Когда появляется наша отставшая троица, на окошке кассы уже красуется лаконичная надпись: «Билетов нет».
— Что будем делать? — спрашивает Стас.
— Есть тут у меня один лишний, — пресным голосом вещает Матросов и лезет в карман.
— Давай сюда, — улыбается Стас и протягивает руку.
Матросов прячет билет за спину.
— Пятьдесят копеек, — канючит он.
Стас отсчитывает мелочь и уверенной поступью новоиспеченного начальника направляется к дверям танцзала. Когда он скрывается в бурлящем потоке танцующих, Матросов, повысив голос до металлического звона, объявляет:
— Уважаемые товарищи! В честь нашего сюда прибытия танцы объявляются бесплатными. Прошу. — Он делает широкий жест рукой и протягивает контролерше пухлую пачку входных билетов.
Под взрыв всеобщего ликования мы протискиваемся в зал…
Возвращаемся мы поздно. Вовсю, полным своим светом, сияет луна. С бухты доносится скрип лебедок и зычное покрикивание: «Вира! Майна!» Работа там в самом разгаре.
— Мелкие пижоны, — бурчит Стас. — Откуда у вас такие купеческие замашки? Ну, Матросов — ладно, а от тебя, Андрей, я не ожидал.
— Нельзя и подурачиться раз в году, — говорит Володька. — Скучный ты человек, Стас. С тобой неинтересно.
— Не умничай! — давит авторитетом Стас.
— А ты не переживай, — не сдается Матросов. — Денег мы с тебя не возьмем.
— А я тебя и спрашивать не буду, — говорит Стас и поворачивается ко мне. — Сколько там с меня причитается, философ?

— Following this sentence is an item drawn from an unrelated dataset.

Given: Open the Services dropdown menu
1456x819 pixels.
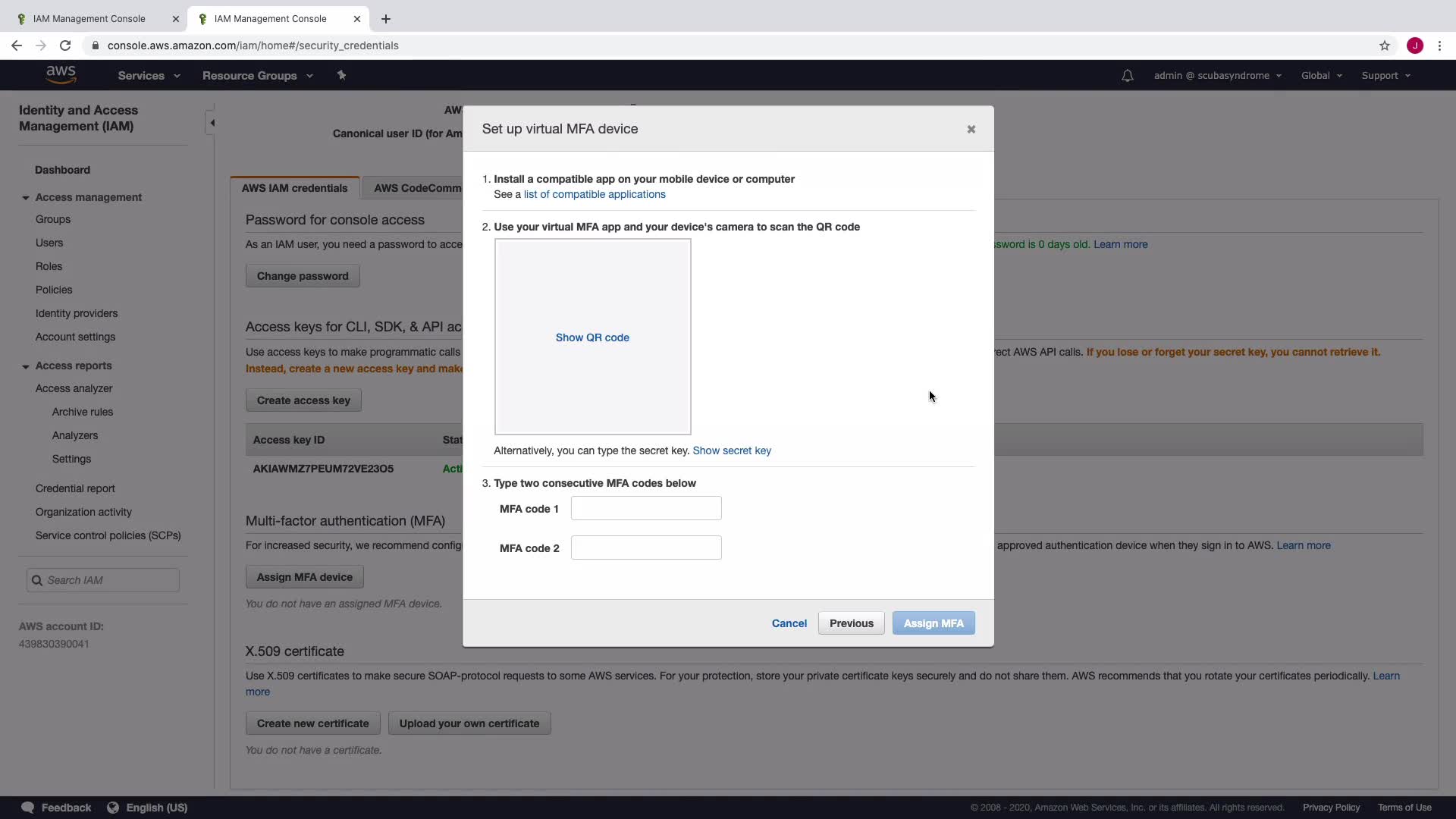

— Вот и отлично, — резюмирует Димка нашу мировую и довольно шустро для своей, комплекции взбирается на обглоданный океаном остов старой, выброшенной на берег посудины. Приняв скульптурную позу, он декламирует:
«Друзья мои, прекрасен наш союз!
Он как душа неразделим и вечен —
Неколебим, свободен и беспечен…»
А дальше я в поэты не гожусь.
Пять дней пролетают незаметно, как один счастливый миг, о котором нам вспоминать и вспоминать теперь целый, год. Учебные занятия завершились вчера ночными стрельбами. Здесь нас всех переплюнул Матросов. И немудрено — у него первый разряд. Его включили в команду, и, не возвращаясь к себе, он поедет на стрелковые соревнования во Владивосток. Мы же завтра разъедемся по своим заставам. А сегодня после обеда — итоговое совещание. Сейчас еще есть время, и мы, не зная куда себя деть, торчим в общежитии. Неожиданно в казарме появляется помдеж по части и с порока громко выкрикивает:
— Лейтенанта Дмитриева в штаб, к начальнику отряда!
Я машинально вскакиваю и одергиваю на себе форму.
— В чем дело? — спрашивает Стас.
Я пожимаю плечами и выхожу. Я сам теряюсь в догадках…
Батя сидит в конце длинного, просторного кабинета. Успеваю заметить, что за год он почти не изменился — подтянутый, молодцеватый. Я делаю полных четыре шага и четко докладываю.
— Садись, — указывает он на стул.
Я сажусь. Он внимательно меня осматривает, словно оценивает.
— Выглядишь ничего. Говорят, хорошо плаваешь?
— Второй разряд, — отвечаю. «К чему это он клонит?»